Other than that - I can't even believe you went to see Charlie Sheen. And, I really HATE to admit this - but I kind of want one of those Sheen Baseball Jersey's!

April 9, 2011 | Unregistered Commentermeleah rebeccah

@Jaws: If I knew the answer, I still wouldn't tell. I don't want to end up floating there!

@rita r. Glad you like the new section, I was wondering if anyone had noticed it.

@Professor Dungpie: Thanks! This is one of those pieces that kind of wrote itself.

@dannyboy: Thank you sir!

@GENE: I have to admit that it was worth the money just for the people-watching experience. The crowd was a better show than Charile!

@Meleah: You can get one at his website.

April 9, 2011 | Registered CommenterMarty After Dark

Once again, a very "Roykoesque" column.
Well done Daddio!
(plus, stretching your writing legs a bit more recently, made it possible for you to bolt faster!)

April 9, 2011 | Unregistered Commenter"Boris"

Kudos Mr. Wombacher. I think since Lincoln was going to attend a play at the Ford theater, it was your journalistic duty to attend, you never know what could happen. Thanks for taking one for the team. Did the piping hot shower wash all the hurt away?

April 9, 2011 | Unregistered Commentercsp

So what happen to kissing Charlie ?

@"Boris:" Thanks and yeah, it was a great excuse to get the hell out of there!

@csp: Thanks! I'm still scrubbing!

@csp: I was expecting it to be bad, but it was way more frightening than I imagined!

April 9, 2011 | Registered CommenterMarty After Dark

Great post, but what was the show about? Was it just Sheen on stage talking about himself and talking about being high?

@Clacky of Bunt's Downunder: He was up there with some guy I've never heard of asking him questions about different hotels he's stayed in. Charlie then would tell a story about doing coke in the hotel or getting a hooker. It was really pathetic! And one Budweiser was eight bucks! Granted, it was a 16 ouncer, but still!

April 9, 2011 | Registered CommenterMarty After Dark

I wish you could like other people's comments, way to go @Ned. That was winning. I am glad you went, for those of us who can't. And wouldn't. And I feel for the lady married to the bean. I've had those moments noticing someone who looks like they wish they could run away. You described it beautifully.

I didn't realize that ketchup was something you put on a hot dog while tripping on LSD. I see why you're so opposed now.
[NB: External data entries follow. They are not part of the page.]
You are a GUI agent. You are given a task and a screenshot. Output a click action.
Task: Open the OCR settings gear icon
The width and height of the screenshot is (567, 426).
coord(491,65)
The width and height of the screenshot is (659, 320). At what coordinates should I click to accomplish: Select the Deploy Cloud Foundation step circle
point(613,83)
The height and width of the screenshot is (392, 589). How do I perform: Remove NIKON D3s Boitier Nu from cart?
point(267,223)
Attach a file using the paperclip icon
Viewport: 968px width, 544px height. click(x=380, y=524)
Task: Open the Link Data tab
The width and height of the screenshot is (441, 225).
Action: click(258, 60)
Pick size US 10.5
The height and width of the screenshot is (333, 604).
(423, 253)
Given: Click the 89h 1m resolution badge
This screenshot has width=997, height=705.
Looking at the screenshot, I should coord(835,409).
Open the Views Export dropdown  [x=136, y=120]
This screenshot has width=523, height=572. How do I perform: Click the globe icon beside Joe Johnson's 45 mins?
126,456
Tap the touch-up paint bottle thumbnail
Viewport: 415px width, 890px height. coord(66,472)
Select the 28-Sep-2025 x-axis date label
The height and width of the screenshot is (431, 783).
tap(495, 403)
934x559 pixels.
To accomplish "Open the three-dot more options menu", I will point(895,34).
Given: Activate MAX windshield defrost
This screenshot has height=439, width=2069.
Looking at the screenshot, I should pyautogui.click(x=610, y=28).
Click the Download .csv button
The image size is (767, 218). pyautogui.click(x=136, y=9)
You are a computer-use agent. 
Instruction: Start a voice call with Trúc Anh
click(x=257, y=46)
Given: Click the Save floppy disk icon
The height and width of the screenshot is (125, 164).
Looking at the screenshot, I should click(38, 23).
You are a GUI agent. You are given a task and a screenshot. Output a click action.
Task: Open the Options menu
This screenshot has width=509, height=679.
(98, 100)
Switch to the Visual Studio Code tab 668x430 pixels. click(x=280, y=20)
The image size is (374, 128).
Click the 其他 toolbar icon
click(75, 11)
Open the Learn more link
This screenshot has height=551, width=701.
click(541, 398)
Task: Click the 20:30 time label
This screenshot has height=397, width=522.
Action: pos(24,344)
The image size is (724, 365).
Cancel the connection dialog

April 9, 2011 | Unregistered Commenterkari

@kari: Thanks and your hot dog observation cracked me up!

April 9, 2011 | Registered CommenterMarty After Dark

@Kari. Haha. When tripping on LSD, it's not so much a question of ketchup or mustard, the real question is how to keep your hot dogs from waking up.

April 9, 2011 | Unregistered Commentercsp

@csp, since I'm pretty sure I will never know first hand, I appreciate the insight :)

April 10, 2011 | Unregistered Commenterkari

@CSP; How very well said...and how utterly terrifying....OH MY GOD....IT'S WAKING UP...WAAAAAUUUUGH!!!

April 10, 2011 | Unregistered CommenterJaws the Cabbie

Great writing, Marty! Sorry you had to suffer through the show (or a snippet of it, at least) for your work, though. I can't believe that people bought that merch. Your crowd sounds like every fair I've been to. At least they had beer. Remind me to tell you about the time a Danny DeVito look-alike tried to get all macho on my pal at a David Gray concert.

April 11, 2011 | Unregistered CommenterBiff

@Biff: Thanks! Can't wait to hear the story!

April 11, 2011 | Registered CommenterMarty After Dark

Just a little side event here:

May 12, 2011 | Unregistered Commenteronemorefoldedsunset

@onemorefoldedsunset: Ha ha ha! That's too good! If only it was true I might finally watch that fucking show!